Oops, my bad. It’s not 50,000, it’s 60,000, at least according to this 2001 report, “Analysis of the Impact of Open Source Software” (PDF).

And that was in 2002…

That’s what the OP was claiming, a minor variation of the old (erroneous) “Macs are less insecure because there are fewer of them” argument.

Yes but you were trying to say that the data showed that the mac was more secure because mac was 5% of the market and had less than 5% of the exploits. That is bunk to me.

First, I have to say I’m shocked how well this thread seems to be going considering the topic. Thanks all for keeping it civil.

Since my OP was such an excercise in bad posting, let me throw in a secondary question that relates. It’s likely what I was trying to get at last night.
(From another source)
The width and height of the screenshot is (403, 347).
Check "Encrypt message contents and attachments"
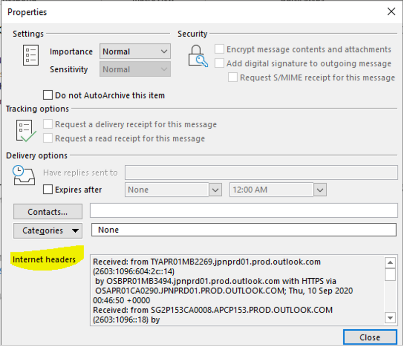pyautogui.click(x=218, y=49)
What makes the MacOS so much better than Windows? And don’t give the one-off of being more secure. What makes it more secure?

And more importantly, if the MacOS is so superior to Windows, why don’t the big corporations use their systems?
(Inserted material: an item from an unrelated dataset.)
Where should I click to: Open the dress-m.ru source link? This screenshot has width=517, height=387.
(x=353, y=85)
These are honest questions as my job involves system security. DISCLOSURE: It’s Unix based running a Win98 shell program. Wouldn’t that make it closer to Mac being Unix-based? Why the Win98 involvement? There is nothing even close to Mac software installed on the systems.
I realize my posts here may ebb and flow. Again, I’m trying to get a more complete grasp on system security between the two platforms rather than figure out if one is better than the other.

It’s not entirely clear what it means for one OS to better than another, so let’s stick to security here. My Mac experience begins and ends with OS X, so I can’t say anything specific about earlier versions. And since OS X is basically a Unix shell, let me talk about Windows vs. Unix.

There’s a fundamental difference in design philosophy between Unix and Windows. When Unix was designed, the first consideration was security, and the entire OS was based on that. Ease of use was at best a distant second goal.

Contrast that with Windows, where the architects came up with a very user-friendly OS and then tried to figure out how to make it secure.

IMO, both decisions made sense based on the prospective markets for each OS. Unix was designed to run mainframes, and there security matters a lot. Windows was designed with the home PC user in mind, and there ease of use is very important.

I’m guessing money is the major factor somehow.

There is this big gap in the software you can get for macs vs PCs. Things like the outlook calendar do not have a good equivalent for macs. If the big company has custom applications they need to be ported to macs.

Do you have a cite for that one? As I recall, it usually takes months for Microsoft to issue fixes for things that are reported on the security-related message boards, while Apple usually has a fix up within a week or less. I use both platforms, and only have anecdotal evidence to go on, but it has always seemed that Apple’s response time is incredibly fast.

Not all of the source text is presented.